EXERCISE INPUT |
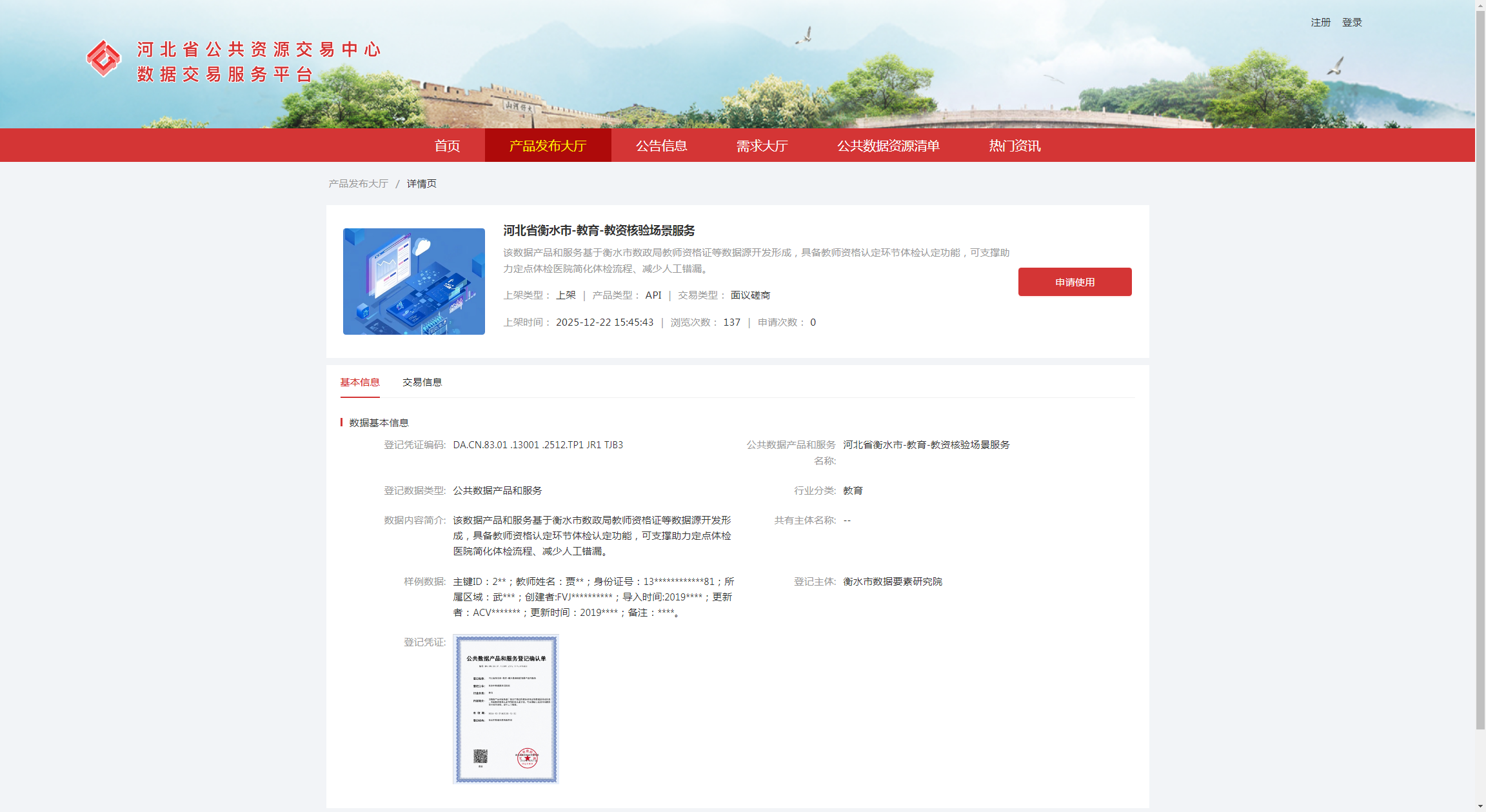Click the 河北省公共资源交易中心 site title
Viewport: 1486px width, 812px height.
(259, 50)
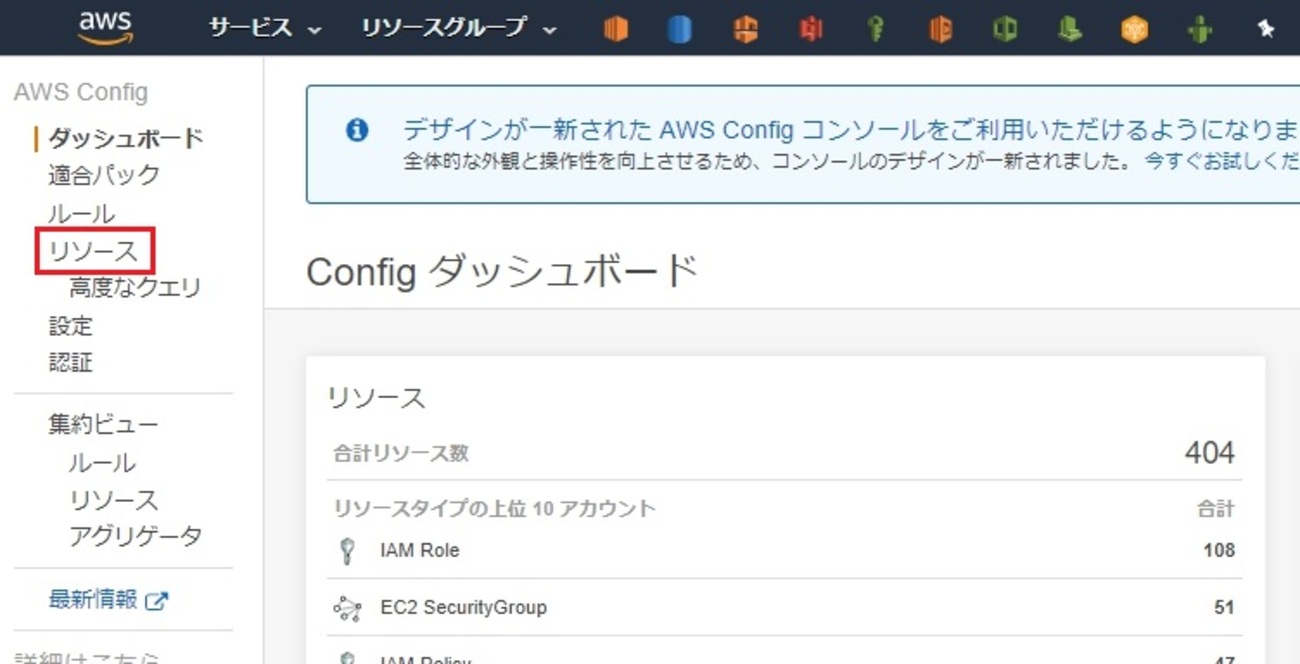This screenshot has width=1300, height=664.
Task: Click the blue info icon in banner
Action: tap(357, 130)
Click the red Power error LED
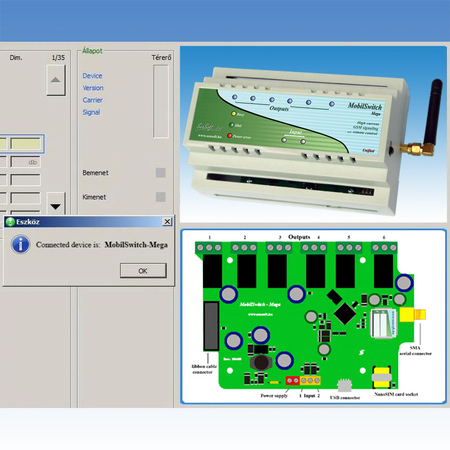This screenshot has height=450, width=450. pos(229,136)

JOB | Copy out the lines above, from the first one through the line that contains "Click the red Power error LED", inclusive, and omit the pictures.

EXERCISE OUTPUT |
Click the 河北省公共资源交易中心 site title
Viewport: 1486px width, 812px height.
(259, 50)
This screenshot has width=1300, height=664.
Task: Click the blue info icon in banner
Action: tap(357, 130)
Click the red Power error LED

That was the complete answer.